PROVIDED ENTRIES START

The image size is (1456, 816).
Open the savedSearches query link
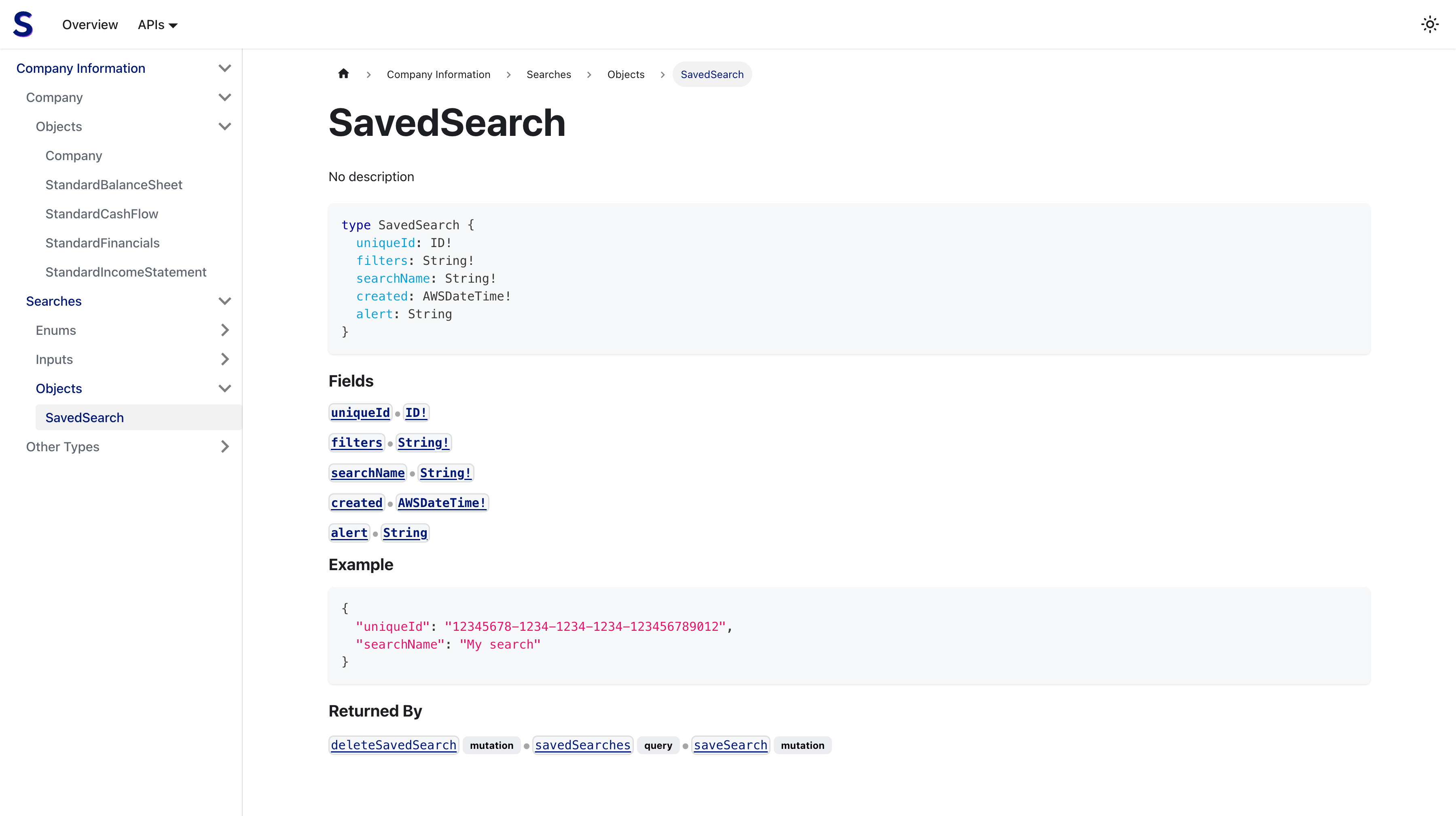tap(582, 745)
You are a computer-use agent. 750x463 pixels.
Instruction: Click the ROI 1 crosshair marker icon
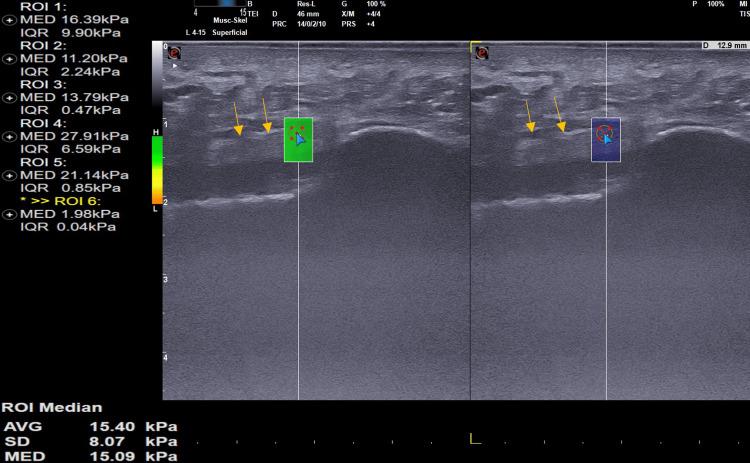(10, 18)
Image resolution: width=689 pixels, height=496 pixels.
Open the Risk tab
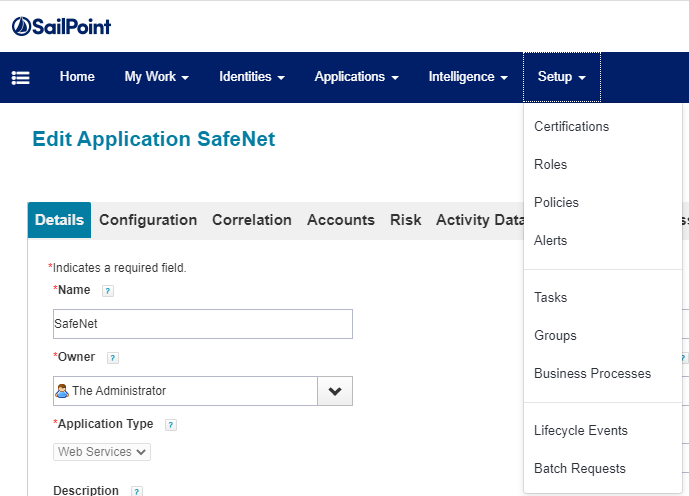[405, 220]
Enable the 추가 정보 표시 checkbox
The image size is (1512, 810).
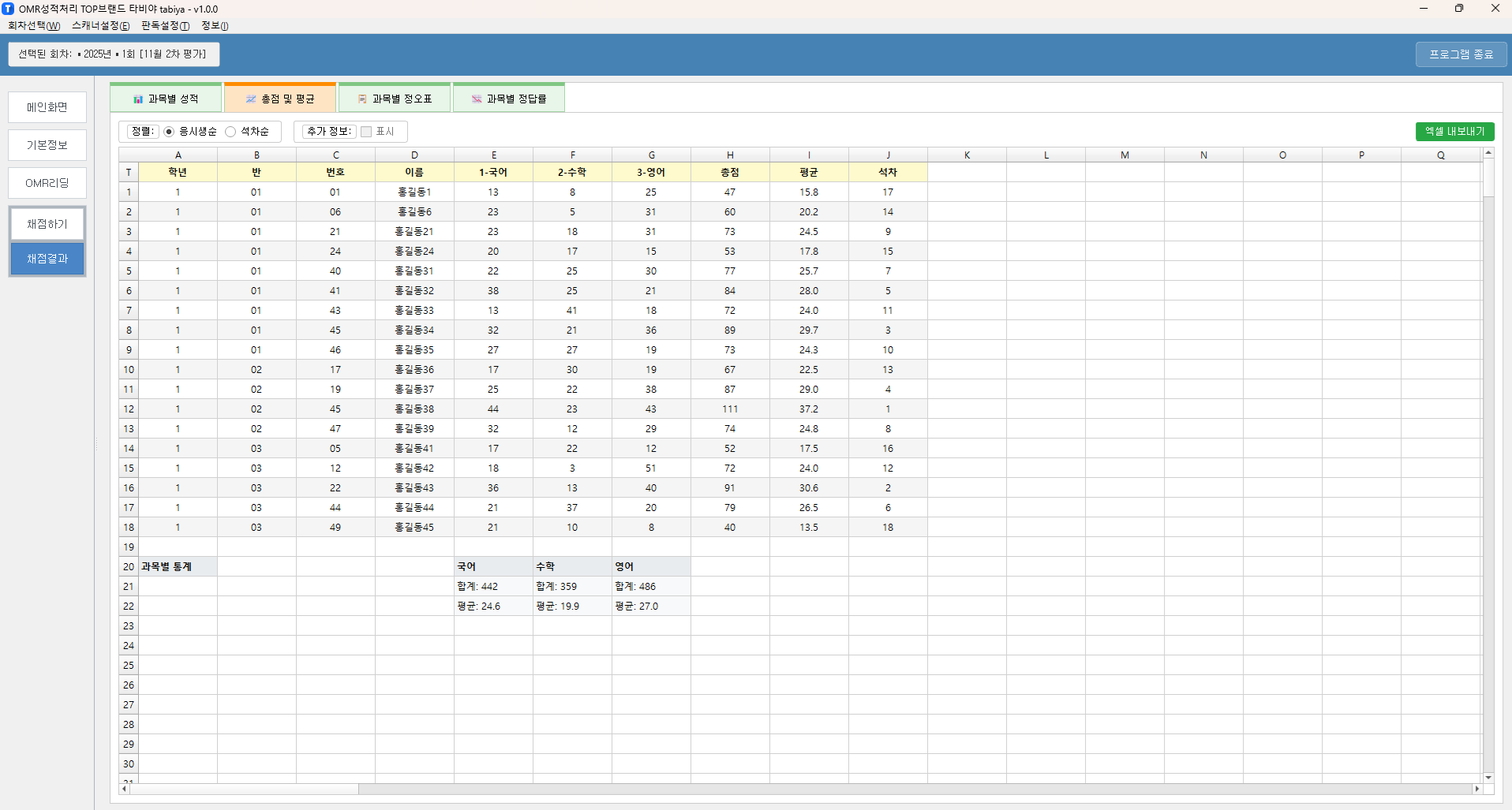[366, 132]
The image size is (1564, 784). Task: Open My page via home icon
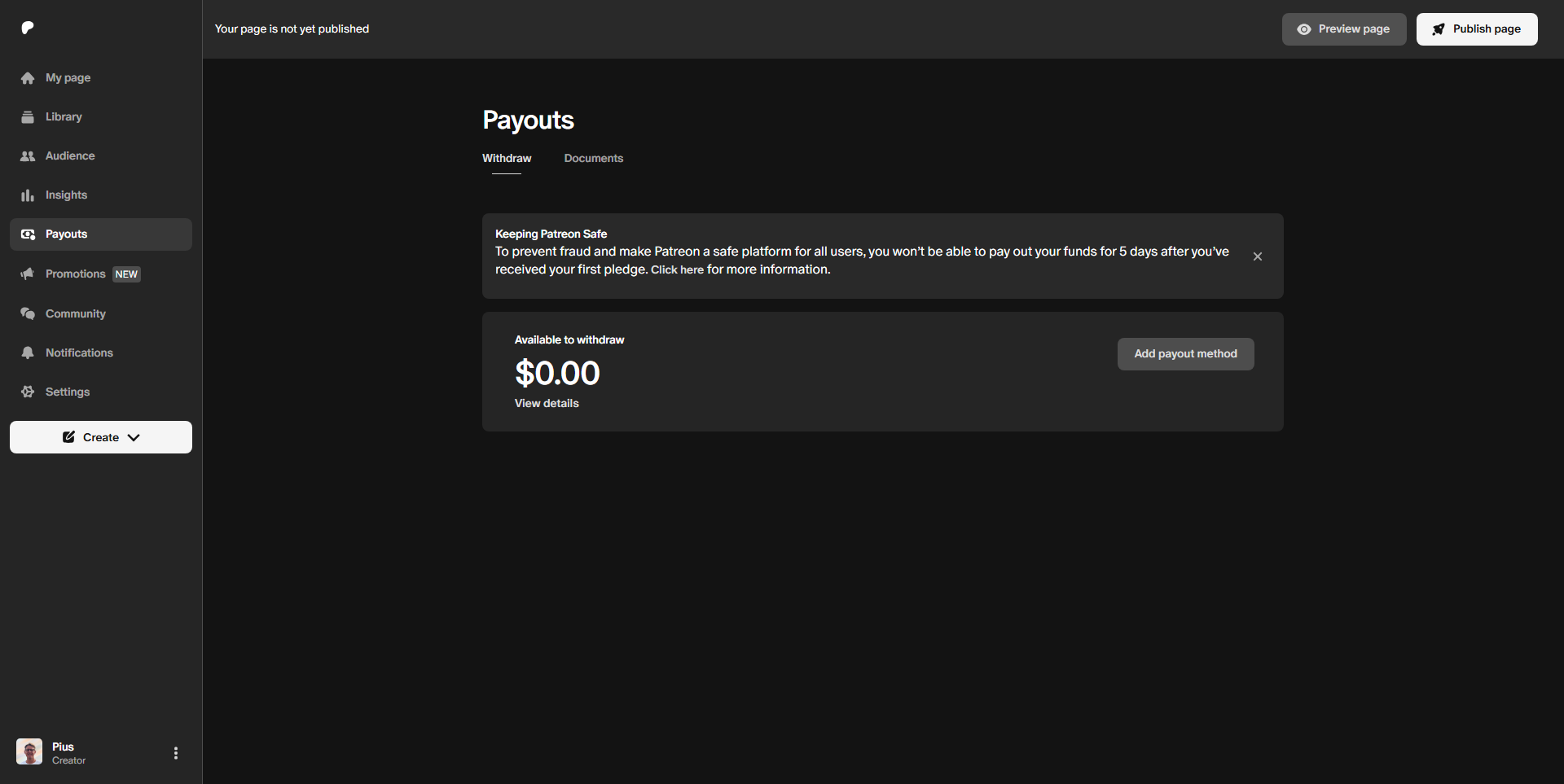[x=28, y=78]
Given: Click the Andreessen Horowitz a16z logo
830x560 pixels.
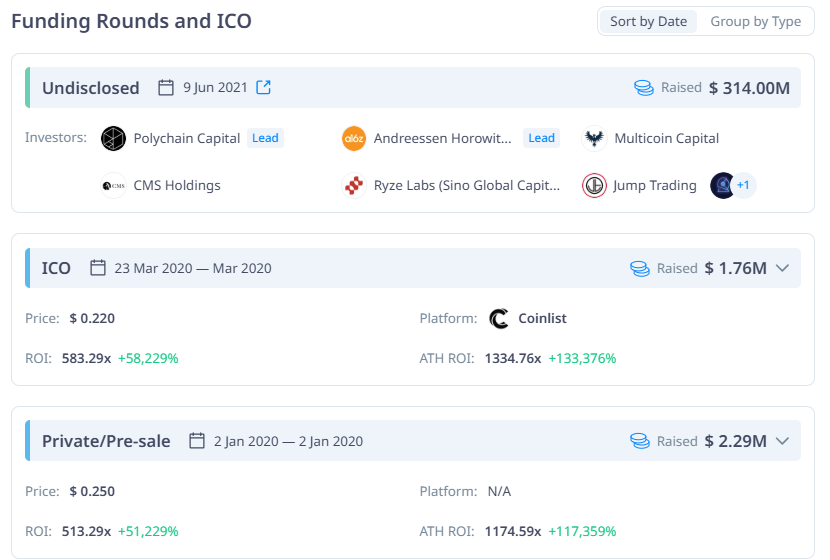Looking at the screenshot, I should [x=354, y=138].
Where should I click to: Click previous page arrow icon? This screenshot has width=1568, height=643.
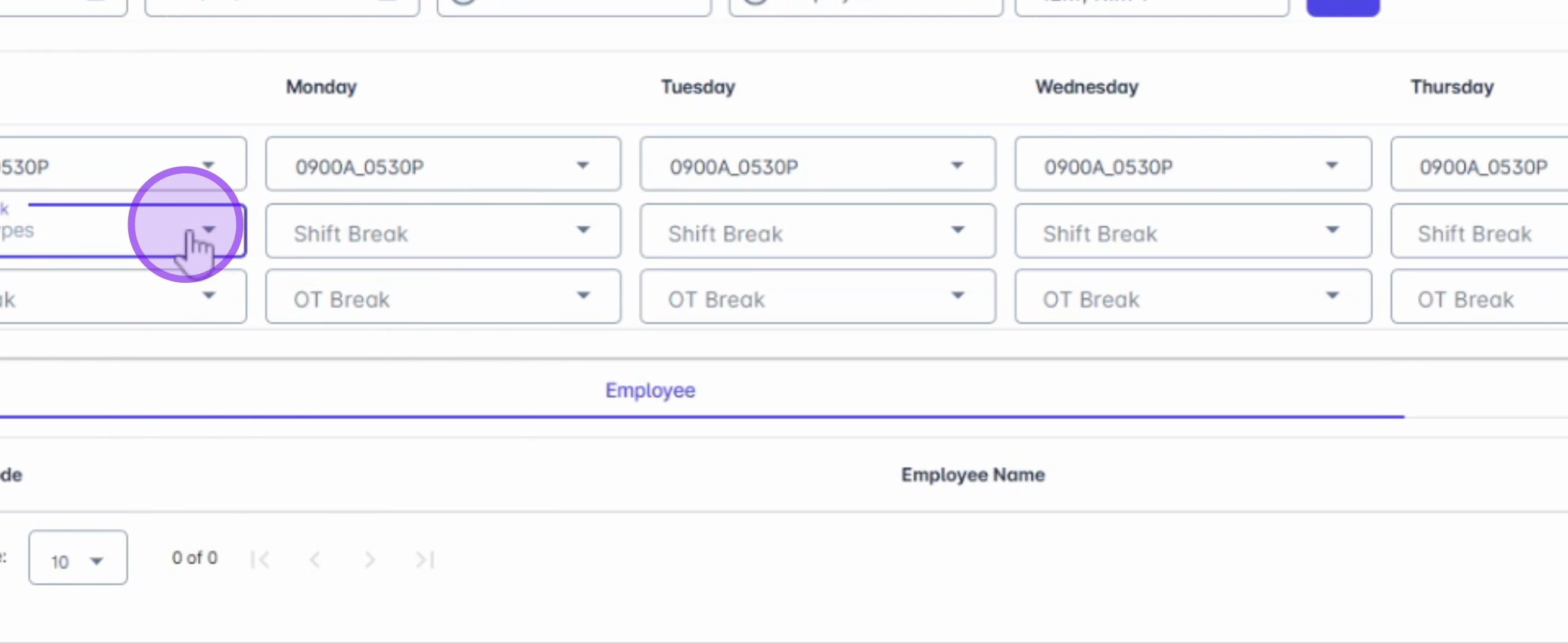click(315, 559)
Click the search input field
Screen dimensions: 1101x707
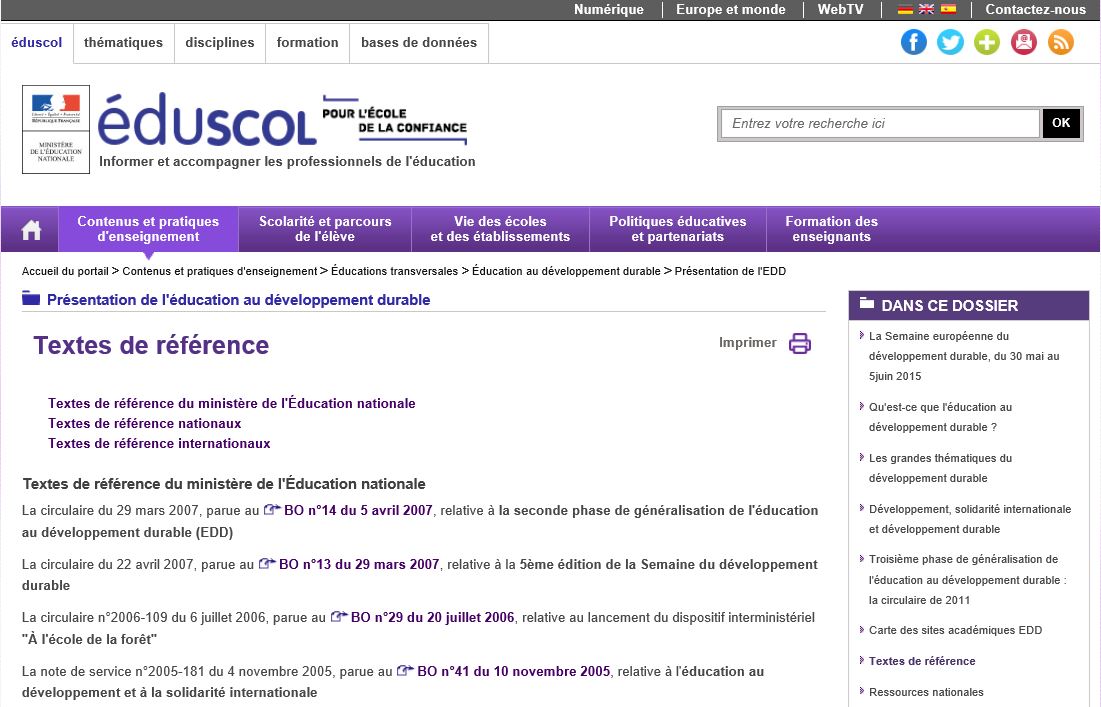coord(879,123)
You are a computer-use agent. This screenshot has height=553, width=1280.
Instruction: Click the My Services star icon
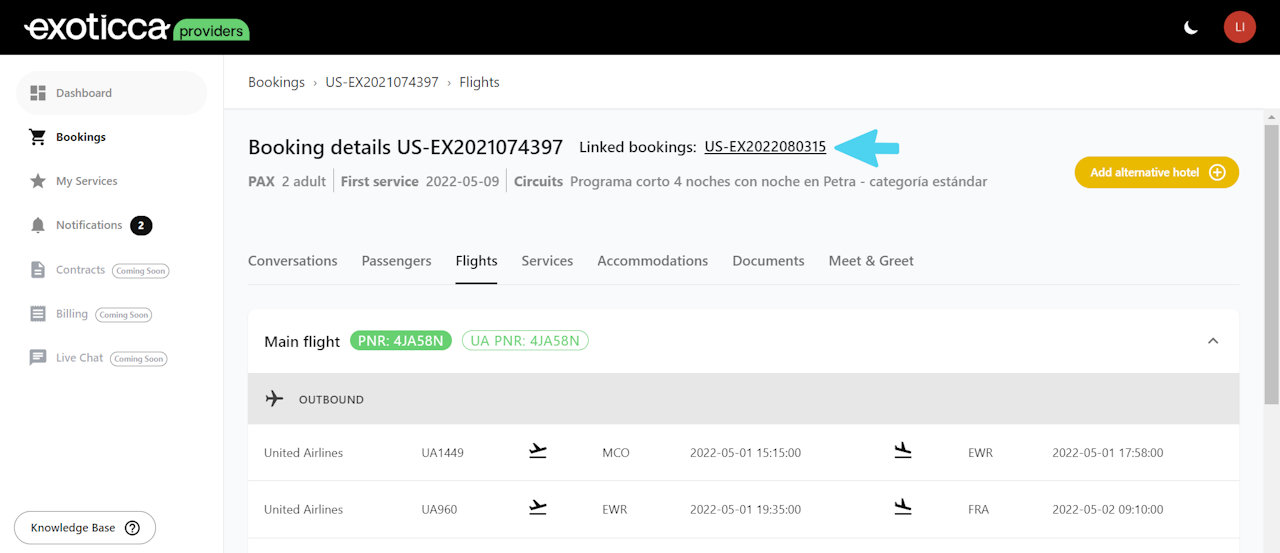click(38, 181)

PROVIDED ENTRIES END

### PROBLEM
An exact transcription is needed of the lines from the one with "Open the savedSearches query link" to the one with "Enable the 추가 정보 표시 checkbox" above, both ends included, with pictures left out.

### WORKED SOLUTION
Open the savedSearches query link
tap(582, 745)
You are a computer-use agent. 750x463 pixels.
Instruction: Click the ROI 1 crosshair marker icon
(10, 18)
Image resolution: width=689 pixels, height=496 pixels.
Open the Risk tab
[405, 220]
Enable the 추가 정보 표시 checkbox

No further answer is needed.